On Mon, 3 Sep 2012, Andrey Zonov wrote:
On 9/3/12 1:20 AM, Garrett Cooper wrote:
On Sun, Sep 2, 2012 at 2:16 PM, Garrett Cooper <yaneg...@gmail.com> wrote:
On Sun, Sep 2, 2012 at 10:39 AM, Andrey Zonov <z...@freebsd.org> wrote:
Author: zont
Date: Sun Sep 2 17:39:02 2012
New Revision: 240026
URL: http://svn.freebsd.org/changeset/base/240026
Log:
- Make kern.maxtsiz, kern.dfldsiz, kern.maxdsiz, kern.dflssiz, kern.maxssiz
and kern.sgrowsiz sysctls writable.
Approved by: kib (mentor)
Modified:
head/sys/kern/subr_param.c
...
Please add some basic sanity checking to init_param1 -- there's
absolutely nothing preventing me from passing in values <= 0 or other
Isn't that an old feature, not affected by this commit? init_param1()
runs long before sysctl(8) can run to use the new feature, so it is
not affected by this commit. And it is a feature, not a bug, for it to
use the values passed in -- the user is the sysadmin, who never makes
misteaks and knows what is sane better than init_param1().
Correction: values == 0 with little effort (missed the part where it
was using TUNABLE_ULONG_FETCH).
Hopefully it only uses TUNABLE_ULONG_FETCH() for u_longs. It starts
by using TUNABLE_INT_FIX() for hz. hz == -1 is in-band but is abused
to check for the tunable not being passed in, though hz = -1 can be
passed in. Zero, and other negative values of hz are silently
accepted. This is a feature (unless you want kernel bloat), since it
is too hard for init_param() to tell what a sane value is. To do so,
it would have to know all about the subsystems that use the variables,
and the interactions of the subsystems with each other and with the
system's resources, since sane values of the variables depend on the
other variables and the system's resources. For hz, it happens to be
easy to know that hz = 0 is insane. hz = 0 will in fact be detected
and reported immediately as a fatal trap (division by 0). hz < 0 is
just insane. Large values of hz may or may not be insane, depending
on timecounter and other system capabilities (except hz > 1000000 is
obviously insane, since the same immediate division that gives the
fatal trap when hz = 0 also gives tick = 0 when hz > 1000000, and
tick = 0 can't work).
Next, init_param1() uses some TUNABLE_LONG_FETCH()es for variables not
touched in this commit. Most of the older parameters use plain int
or long.
There is sanity checking only for the newer tunable ngroups_max. This
mainly breaks the ability of the user to create a non-POSIX system for
testing. This sanity checking has a comment about not allowing values
greater than INT_MAX - 1. This comment is wrong and not just
irrelevant. TUNABLE_INT_FETCH() automatically disallows values larger
than INT_MAX. But it allows a value of INT_MAX, and the code does
nothing extra to disallow that. This is probably related to old
off-by-1 bugs near {NGROUPS_MAX} (it is unclear if the effective gid
is "supplementary"). Hopefully we now count the extra 1 in
{NGROUPS_MAX}, so never need to add 1 to {NGROUPS_MAX}.

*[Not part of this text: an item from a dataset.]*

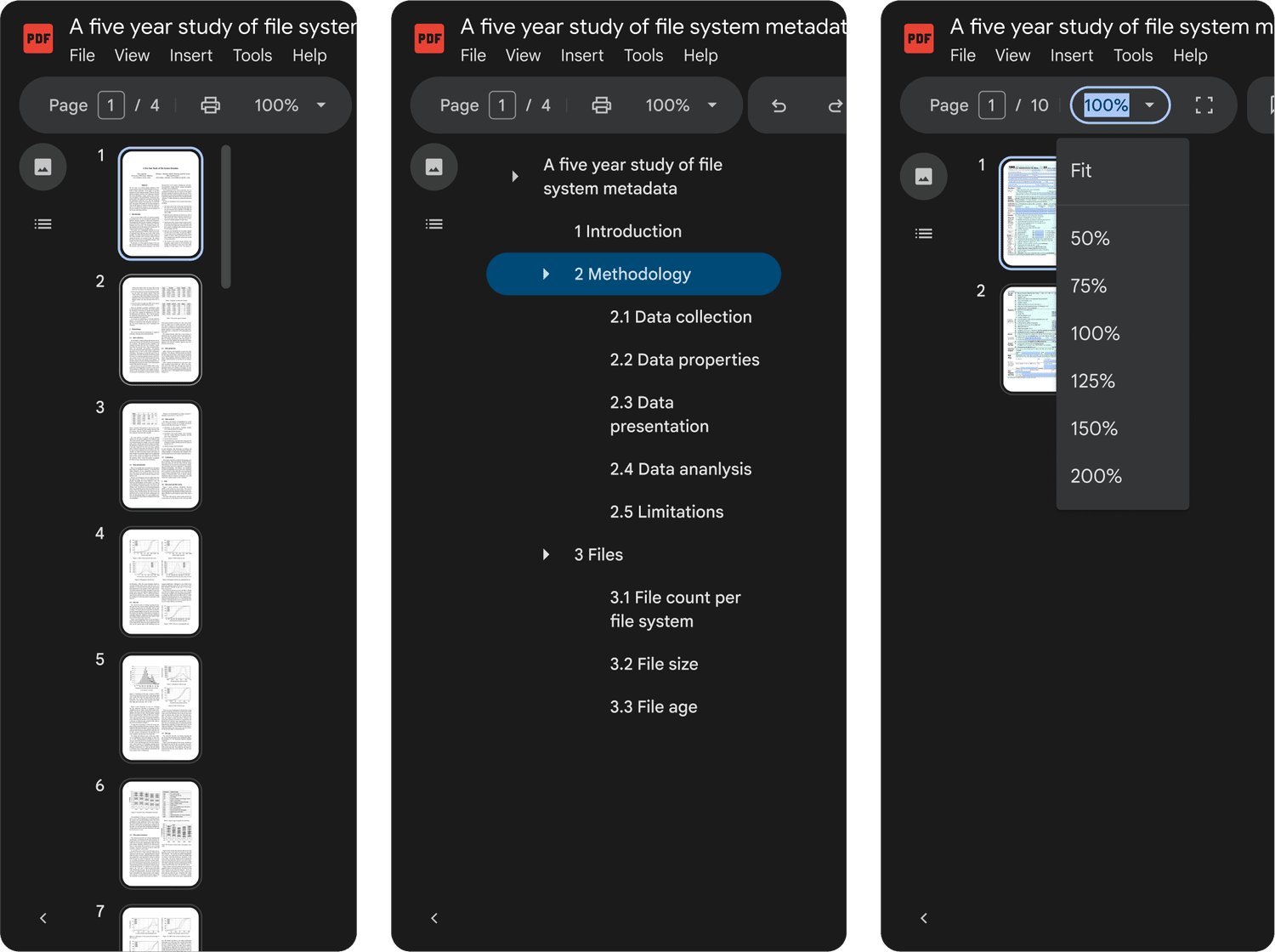This screenshot has width=1275, height=952.
Task: Expand the "3 Files" outline section
Action: [545, 554]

You could get negative values though
if you overflow the value passed in -- in part because the getenv*
functions in kern_environment.c don't check for/handle overflow
gracefully .. I had a patch out for this a while ago that never made
it in.
The unsigned long variables mainly break any possibility of detecting
overflow, since overflow and negative values can't really happen for
unsigned longs. But it is a feature for init_param1() to not limit
values to say LONG_MAX, since such a limit is almost useless for
preventing overflow when the variables are combined, and limits small
enough to prevent overflow for all possible reasonable combinations of
the variables would probably prevent useful combinations of the
variables (when some of the variables can be larger than usual
provided others are smaller than usual). The limits related to packing
of kva are most interesting here -- even adding up the sizes of the
pieces is not easy. The above discussion of {NGROUPS_MAX} shows that
even adding 1 is not easy.
non-performant (non-multiple of PAGE_SIZE, whacky ratios, etc) values.
Since we have to trust users to pack kva delicately (if they want to
change the defaults at all), why not trust them to know PAGE_SIZE?
I thought of sanity checking here, but there weren't for tunables and I
did't want to add any "magic numbers" in this code. I don't think that
we should check for multiple of PAGE_SIZE, may be only for sgrowsiz and
even not checking, just rounding up.
Indeed. It is possible for sysctl() to do more sanity checking, but
even less useful, since doing so mainly breaks testing of the limits.
If you have those "magic numbers" I would love to add it.
The limits can't be static magic numbers, since they (should) depend
on things like kva size and packing which depend on other limits.